--- PASSAGE FOR REVIEW Enclosed Below ---

Jewell P. Lowe

Lafayette Daily Advertiser 2/21/1985

1985: ACADIANA'S ACTION PEOPLE.

SW. LA. EDUCATION & REFERRALS' JEWELL LOWE.

From the Lafayette Daily Advertiser of February 21st, 1985:

'L-O-W-E' SPELLS 'H-E-L-P.'

This could be the story of a woman who has dedicated all her adult life to voluntary service - as creator of the nation's first outpatient clinic for the mentally ill and executive director - first president of the community's only comprehensive public hotline, for instance.

It could tell of her being named "Citizen of the Year" in 1969, first honorary memberCivic Cup winner in '70, "Outstanding Professional Woman" in '72, recipient of the prestigious Dr. Felix Formento Award in '73, first non-medical person ever elected associate member by the Louisiana Psychiatric Association and National Services Award winner in '74, and the Louisiana Hospital of the Year," in '75.

But the lady someone once called "the city's only woman with a magic wand" doesn't want it that way.

Something about Jewell Lowe makes her shy away from talking about her successes, except to ask for support on pet projects or thank contributors.

She admits to loving adulation, and scrapbook upon photo albums of newspaper clippings, magazine write-ups and pictures she has gotten in.

"But it embarrassed me," she says, shifting gears in the conversation to her love of cooking, entertainment, the outdoors, world travel, hunting and much more.

Hunting?

"I used to be a good target shot," she comments, seated on a sofa in a room of her home where one wall is gun-lined and holds a portrait of her husband, Bob, hunting.

"Bob taught me to hunt," she explains in the first of several mentions of him. "We've got a hideaway - The Trapper Shack - his more than mine, where we can go to enjoy the outdoors and get away from it all. I shot that duck on the wall there."

--- End of Enclosed PASSAGE FOR REVIEW ---
--- RECORD SET Enclosed Below ---

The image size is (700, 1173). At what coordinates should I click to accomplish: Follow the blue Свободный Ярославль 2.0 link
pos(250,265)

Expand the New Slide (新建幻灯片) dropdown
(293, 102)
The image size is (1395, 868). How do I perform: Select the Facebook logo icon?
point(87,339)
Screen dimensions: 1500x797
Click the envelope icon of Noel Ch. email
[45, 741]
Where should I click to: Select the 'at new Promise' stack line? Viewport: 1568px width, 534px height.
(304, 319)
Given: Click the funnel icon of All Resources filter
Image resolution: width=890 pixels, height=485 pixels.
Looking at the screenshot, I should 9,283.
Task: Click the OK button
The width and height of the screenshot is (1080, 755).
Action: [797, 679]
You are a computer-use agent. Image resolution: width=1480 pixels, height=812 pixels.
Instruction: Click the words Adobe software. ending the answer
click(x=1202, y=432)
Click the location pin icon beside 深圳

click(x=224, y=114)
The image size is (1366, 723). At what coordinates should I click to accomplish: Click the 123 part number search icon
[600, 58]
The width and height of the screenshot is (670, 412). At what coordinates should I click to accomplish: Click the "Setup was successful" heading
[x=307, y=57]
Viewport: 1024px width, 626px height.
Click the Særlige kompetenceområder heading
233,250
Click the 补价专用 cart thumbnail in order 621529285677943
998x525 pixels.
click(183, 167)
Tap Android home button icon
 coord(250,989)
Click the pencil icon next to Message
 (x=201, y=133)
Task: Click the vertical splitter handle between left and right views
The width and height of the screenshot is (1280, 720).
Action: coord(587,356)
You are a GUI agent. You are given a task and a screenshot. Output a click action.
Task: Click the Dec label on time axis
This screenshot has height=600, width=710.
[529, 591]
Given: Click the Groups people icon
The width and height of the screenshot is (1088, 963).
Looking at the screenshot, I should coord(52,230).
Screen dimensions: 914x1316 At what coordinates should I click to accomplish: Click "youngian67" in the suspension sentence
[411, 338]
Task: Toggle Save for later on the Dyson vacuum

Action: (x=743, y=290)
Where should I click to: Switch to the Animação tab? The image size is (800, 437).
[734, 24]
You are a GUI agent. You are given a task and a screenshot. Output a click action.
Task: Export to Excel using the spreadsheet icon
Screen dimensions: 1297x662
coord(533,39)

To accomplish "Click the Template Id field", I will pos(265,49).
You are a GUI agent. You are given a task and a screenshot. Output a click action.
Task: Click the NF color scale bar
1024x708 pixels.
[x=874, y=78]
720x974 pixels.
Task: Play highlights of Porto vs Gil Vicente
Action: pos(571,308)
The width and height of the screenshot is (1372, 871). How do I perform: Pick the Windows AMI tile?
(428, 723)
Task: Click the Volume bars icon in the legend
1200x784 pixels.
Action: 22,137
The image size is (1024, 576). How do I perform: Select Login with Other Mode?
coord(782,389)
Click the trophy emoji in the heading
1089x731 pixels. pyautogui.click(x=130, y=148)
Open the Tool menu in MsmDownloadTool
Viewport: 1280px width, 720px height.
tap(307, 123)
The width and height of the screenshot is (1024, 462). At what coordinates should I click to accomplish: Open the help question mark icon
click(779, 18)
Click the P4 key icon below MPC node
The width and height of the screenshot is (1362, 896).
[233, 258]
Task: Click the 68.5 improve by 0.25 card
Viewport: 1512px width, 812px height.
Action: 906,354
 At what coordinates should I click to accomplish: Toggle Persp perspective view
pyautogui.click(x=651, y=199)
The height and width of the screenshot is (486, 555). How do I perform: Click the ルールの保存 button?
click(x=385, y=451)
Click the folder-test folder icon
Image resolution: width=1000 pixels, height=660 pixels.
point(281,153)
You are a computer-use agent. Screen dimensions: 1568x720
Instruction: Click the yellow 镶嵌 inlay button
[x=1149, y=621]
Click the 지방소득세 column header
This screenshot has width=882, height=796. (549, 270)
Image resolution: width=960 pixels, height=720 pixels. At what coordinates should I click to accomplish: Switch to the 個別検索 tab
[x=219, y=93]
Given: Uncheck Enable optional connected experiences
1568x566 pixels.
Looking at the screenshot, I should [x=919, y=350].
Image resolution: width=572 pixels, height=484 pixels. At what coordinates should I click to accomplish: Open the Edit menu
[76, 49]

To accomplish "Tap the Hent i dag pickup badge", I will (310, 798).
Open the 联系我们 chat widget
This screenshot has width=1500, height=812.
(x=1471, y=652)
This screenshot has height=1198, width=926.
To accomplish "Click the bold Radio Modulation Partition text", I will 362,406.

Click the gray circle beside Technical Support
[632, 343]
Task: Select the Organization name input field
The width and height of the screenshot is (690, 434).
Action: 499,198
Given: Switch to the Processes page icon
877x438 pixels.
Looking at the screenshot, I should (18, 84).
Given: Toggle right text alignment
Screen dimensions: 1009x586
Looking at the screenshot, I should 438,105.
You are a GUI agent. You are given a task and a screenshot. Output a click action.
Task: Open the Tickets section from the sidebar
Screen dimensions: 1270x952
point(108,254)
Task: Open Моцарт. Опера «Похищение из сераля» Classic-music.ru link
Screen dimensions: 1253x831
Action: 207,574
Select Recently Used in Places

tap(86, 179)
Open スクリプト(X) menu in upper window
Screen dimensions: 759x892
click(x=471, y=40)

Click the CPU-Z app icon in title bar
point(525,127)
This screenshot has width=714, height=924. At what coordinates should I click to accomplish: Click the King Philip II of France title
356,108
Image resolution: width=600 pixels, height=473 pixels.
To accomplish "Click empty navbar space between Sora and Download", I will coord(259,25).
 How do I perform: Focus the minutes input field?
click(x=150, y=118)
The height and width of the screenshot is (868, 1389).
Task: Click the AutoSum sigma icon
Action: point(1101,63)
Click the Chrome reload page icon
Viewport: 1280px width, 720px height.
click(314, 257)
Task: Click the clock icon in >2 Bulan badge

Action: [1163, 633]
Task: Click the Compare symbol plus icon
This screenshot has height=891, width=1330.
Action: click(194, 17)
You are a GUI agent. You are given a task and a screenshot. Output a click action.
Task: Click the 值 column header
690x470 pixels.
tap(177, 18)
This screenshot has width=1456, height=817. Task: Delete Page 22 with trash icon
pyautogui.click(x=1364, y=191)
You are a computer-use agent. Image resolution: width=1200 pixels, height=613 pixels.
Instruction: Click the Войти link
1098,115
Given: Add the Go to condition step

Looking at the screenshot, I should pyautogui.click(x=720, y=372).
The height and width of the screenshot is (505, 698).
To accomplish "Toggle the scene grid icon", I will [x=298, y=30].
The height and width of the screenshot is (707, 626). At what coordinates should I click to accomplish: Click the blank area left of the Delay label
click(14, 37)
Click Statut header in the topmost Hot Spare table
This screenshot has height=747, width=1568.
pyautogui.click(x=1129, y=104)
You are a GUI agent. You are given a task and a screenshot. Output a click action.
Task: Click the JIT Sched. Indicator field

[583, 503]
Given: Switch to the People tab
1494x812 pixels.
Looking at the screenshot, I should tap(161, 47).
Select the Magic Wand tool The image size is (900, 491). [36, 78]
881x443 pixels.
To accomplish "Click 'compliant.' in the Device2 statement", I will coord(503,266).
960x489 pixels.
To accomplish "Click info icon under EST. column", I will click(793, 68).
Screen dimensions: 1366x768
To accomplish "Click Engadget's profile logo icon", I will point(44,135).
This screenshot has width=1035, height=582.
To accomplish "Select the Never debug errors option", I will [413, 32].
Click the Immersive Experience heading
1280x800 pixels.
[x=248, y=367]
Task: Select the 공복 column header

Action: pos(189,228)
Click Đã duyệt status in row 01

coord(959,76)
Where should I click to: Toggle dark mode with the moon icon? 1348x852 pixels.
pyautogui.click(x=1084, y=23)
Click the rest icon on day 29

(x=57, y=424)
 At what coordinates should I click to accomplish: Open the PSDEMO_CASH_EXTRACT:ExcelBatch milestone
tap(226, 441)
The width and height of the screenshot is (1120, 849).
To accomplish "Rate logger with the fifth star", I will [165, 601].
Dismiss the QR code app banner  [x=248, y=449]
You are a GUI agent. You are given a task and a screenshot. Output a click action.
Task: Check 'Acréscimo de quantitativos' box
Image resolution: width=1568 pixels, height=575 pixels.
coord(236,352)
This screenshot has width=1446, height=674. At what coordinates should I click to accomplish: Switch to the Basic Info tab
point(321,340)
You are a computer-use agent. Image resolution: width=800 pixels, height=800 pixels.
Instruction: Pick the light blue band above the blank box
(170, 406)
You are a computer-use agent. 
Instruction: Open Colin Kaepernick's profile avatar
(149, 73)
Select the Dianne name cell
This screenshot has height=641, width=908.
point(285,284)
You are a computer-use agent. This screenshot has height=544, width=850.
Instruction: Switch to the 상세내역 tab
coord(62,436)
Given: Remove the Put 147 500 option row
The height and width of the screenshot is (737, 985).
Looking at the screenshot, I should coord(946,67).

--- End of Enclosed RECORD SET ---

QUESTIONS ON THE MATERIAL:
**a)** In the newspaper profile of Jewell Lowe, list the interests she turns the conversation to when she shifts gears away from her successes.
**b)** Render this sentence from the newspaper profile of Jewell Lowe in Spanish: "Something about Jewell Lowe makes her shy away from talking about her successes, except to ask for support on pet projects or thank contributors."
**c)** Transcribe the newspaper profile of Jewell Lowe from "She admits to" up to and including "and much more.".
The records are separate material and unrelated to the newspaper profile of Jewell Lowe.

ANSWERS BY ITEM:
**a)** cooking, entertainment, the outdoors, world travel, hunting

**b)** Algo en Jewell Lowe hace que evite hablar de sus éxitos, salvo para pedir apoyo para sus proyectos predilectos o para agradecer a quienes contribuyen.

**c)**
She admits to loving adulation, and scrapbook upon photo albums of newspaper clippings, magazine write-ups and pictures she has gotten in.

"But it embarrassed me," she says, shifting gears in the conversation to her love of cooking, entertainment, the outdoors, world travel, hunting and much more.